ANCIENNE NICHE RUE LE REGRATTIER. 1896

Le sieur Christophe Marie, gros financier et entrepreneur, fut chargé de l’entreprise générale des constructions des îles Notre-Dame et des ponts devant les relier aux rives, par un acte du 16 mai 1614 lui accordant la concession des terrains à condition de réunir les deux îles en comblant la coupure, de ceindre le tout de quais en pierres de taille dans l’espace de dix ans, d’ouvrir des rues de quatre toises sur lesquelles toutes les maisons bâties lui paieraient pendant soixante années des droits de censive, lods et ventes. Christophe Marie avait pour associés les sieurs Poulletier, commissaire des guerres, secrétaire de la chambre du roi, et le Regrattier, autre financier.

Le pont aboutissant à la rive droite, le pont Marie, qui d’après les projets primitifs aurait dû être fait en bois et pour lequel des bois avaient même été achetés, fut commencé en pierres dès 1614; le jeune roi Louis XIII et sa mère en posèrent la première pierre en grande cérémonie le 11 août.

Des maisons se construisaient déjà. Le chapitre de Notre-Dame continuait cependant à élever des difficultés malgré le règlement des indemnités et divers arrangements qui maintenaient le quartier nouveau dans la justice du chapitre et décidaient qu’après les soixante années de jouissance accordées au sieur Marie ou ses héritiers, les droits de censive et autres reviendraient aux chanoines.

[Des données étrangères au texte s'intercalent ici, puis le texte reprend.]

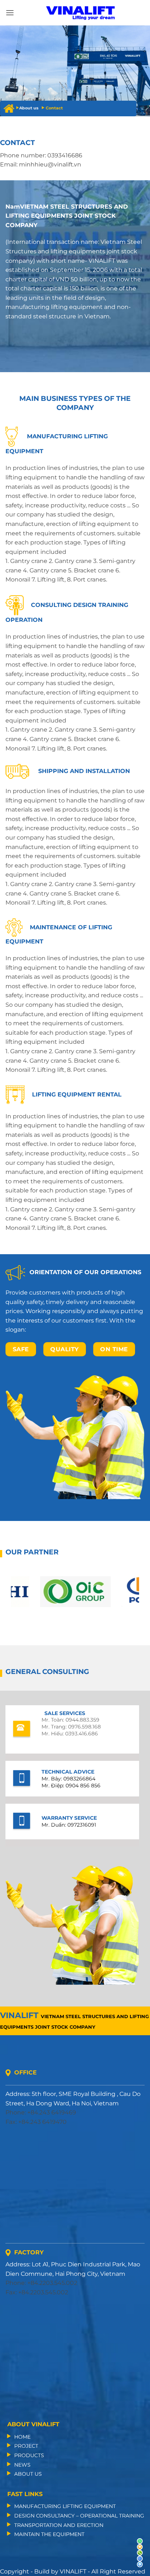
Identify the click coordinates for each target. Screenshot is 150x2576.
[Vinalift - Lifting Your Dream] (81, 12)
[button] (9, 12)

En plus de ces indemnités, on mit à la charge du sieur Marie la construction d’un mur en pierres de taille à la motte aux Papelards, le terrain Notre-Dame, restée à l’état de butte à berges libres à la pointe de l’île après l’archevêché, sur laquelle on ne voyait que des fourches patibulaires à deux piliers, avec un arbre ou deux et quelques buissons.

La société Marie ayant épuisé sa caisse céda son affaire, en 1623, à un autre entrepreneur, Jean de Lagrange, secrétaire du roi, qui rendit pour un peu de temps toute leur activité aux chantiers; celui-ci, en s’engageant à continuer les travaux, dut ajouter un pont de pierre pour joindre l’île à la rive gauche vers la Tournelle, dans l’alignement du pont de la rive droite, et un pont de bois aboutissant de l’île au port Saint-Landry dans la Cité. En échange de ce supplément de charges il obtenait le droit d’établir des bateaux pour lavandières, douze étaux de bouchers et de construire deux rangées de maisons sur chacun de ces ponts de pierres. Huissiers et procureurs entrèrent alors en scène, les anciens adjudicataires voulaient reprendre leur affaire au sieur Lagrange et des procès s’étaient engagés en outre entre les acquéreurs des terrains et l’entreprise.

Enfin les anciens entrepreneurs purent évincer Lagrange en 1627 et rentrer avec de nouveaux fonds dans la place. Ces travaux prirent encore une vingtaine d’années et ne furent achevés par Marie et le syndicat des propriétaires de l’île qu’en 1647, après bien des traverses, en dépit de nombreux procès, et en passant sur le corps de véritables levées de procureurs.